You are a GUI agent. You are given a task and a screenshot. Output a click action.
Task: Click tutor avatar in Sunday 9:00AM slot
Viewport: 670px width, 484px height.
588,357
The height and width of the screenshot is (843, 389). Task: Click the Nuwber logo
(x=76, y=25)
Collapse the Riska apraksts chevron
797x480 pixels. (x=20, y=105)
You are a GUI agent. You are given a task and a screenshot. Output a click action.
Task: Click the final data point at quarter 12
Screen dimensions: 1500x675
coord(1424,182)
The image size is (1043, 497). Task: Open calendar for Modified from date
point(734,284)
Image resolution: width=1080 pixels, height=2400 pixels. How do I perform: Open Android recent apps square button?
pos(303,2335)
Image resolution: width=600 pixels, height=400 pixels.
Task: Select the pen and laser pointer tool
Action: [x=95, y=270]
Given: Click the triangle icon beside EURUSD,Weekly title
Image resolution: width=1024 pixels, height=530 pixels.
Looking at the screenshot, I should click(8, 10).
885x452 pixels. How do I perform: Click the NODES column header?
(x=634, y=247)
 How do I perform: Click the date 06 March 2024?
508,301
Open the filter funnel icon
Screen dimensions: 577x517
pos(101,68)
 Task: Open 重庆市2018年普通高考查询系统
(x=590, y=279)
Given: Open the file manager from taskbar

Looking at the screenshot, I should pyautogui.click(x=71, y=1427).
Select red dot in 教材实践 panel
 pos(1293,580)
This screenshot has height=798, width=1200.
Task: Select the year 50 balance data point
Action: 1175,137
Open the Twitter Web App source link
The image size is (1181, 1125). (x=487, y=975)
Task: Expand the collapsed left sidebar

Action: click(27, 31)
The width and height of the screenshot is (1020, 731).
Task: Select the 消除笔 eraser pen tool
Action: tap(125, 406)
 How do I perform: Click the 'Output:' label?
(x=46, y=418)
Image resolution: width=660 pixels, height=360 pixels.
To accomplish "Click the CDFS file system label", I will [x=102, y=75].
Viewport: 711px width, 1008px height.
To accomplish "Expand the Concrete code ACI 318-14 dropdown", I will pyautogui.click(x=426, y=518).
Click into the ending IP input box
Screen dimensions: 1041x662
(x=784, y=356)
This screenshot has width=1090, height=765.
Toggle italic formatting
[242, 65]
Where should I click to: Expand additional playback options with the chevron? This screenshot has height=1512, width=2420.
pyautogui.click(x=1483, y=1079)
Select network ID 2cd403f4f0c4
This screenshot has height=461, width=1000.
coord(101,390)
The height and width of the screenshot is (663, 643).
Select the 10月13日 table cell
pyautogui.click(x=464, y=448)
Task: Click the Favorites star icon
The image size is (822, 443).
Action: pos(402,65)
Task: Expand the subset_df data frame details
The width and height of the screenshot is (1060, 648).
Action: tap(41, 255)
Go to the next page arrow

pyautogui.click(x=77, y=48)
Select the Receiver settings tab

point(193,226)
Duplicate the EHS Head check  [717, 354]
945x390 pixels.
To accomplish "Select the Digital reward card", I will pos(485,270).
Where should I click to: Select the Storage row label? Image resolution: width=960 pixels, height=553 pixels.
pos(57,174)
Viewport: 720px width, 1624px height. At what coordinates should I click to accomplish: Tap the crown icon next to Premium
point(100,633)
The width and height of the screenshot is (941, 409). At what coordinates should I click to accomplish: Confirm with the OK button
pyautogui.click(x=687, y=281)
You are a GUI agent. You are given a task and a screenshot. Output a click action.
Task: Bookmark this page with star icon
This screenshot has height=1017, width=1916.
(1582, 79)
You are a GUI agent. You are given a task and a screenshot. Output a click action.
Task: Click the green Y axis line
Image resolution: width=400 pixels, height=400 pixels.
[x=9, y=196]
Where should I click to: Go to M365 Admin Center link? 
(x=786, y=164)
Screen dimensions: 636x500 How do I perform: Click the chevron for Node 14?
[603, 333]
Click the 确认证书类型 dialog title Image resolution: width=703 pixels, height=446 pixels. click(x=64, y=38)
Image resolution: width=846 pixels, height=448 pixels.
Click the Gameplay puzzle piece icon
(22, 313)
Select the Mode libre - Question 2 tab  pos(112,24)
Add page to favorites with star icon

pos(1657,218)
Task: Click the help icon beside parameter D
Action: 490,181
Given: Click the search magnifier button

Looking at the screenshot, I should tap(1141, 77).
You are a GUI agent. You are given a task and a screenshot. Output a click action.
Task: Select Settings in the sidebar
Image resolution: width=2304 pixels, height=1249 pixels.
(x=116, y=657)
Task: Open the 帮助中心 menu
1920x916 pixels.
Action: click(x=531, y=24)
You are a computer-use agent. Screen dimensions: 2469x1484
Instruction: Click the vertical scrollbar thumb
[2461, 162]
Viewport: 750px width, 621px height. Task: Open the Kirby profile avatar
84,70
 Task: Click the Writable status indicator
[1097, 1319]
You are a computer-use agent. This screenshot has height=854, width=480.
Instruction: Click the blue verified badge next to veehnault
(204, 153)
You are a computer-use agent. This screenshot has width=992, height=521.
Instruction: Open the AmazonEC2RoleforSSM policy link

####################

What to produce – Rewrite the entries from the line with "Task: Expand the subset_df data frame details" to the line with "Duplicate the EHS", swapping "Receiver" for "Transmitter" and leaving everything else the same.

Exercise output –
Task: Expand the subset_df data frame details
The width and height of the screenshot is (1060, 648).
Action: tap(41, 255)
Go to the next page arrow

pyautogui.click(x=77, y=48)
Select the Transmitter settings tab

point(193,226)
Duplicate the EHS Head check  [717, 354]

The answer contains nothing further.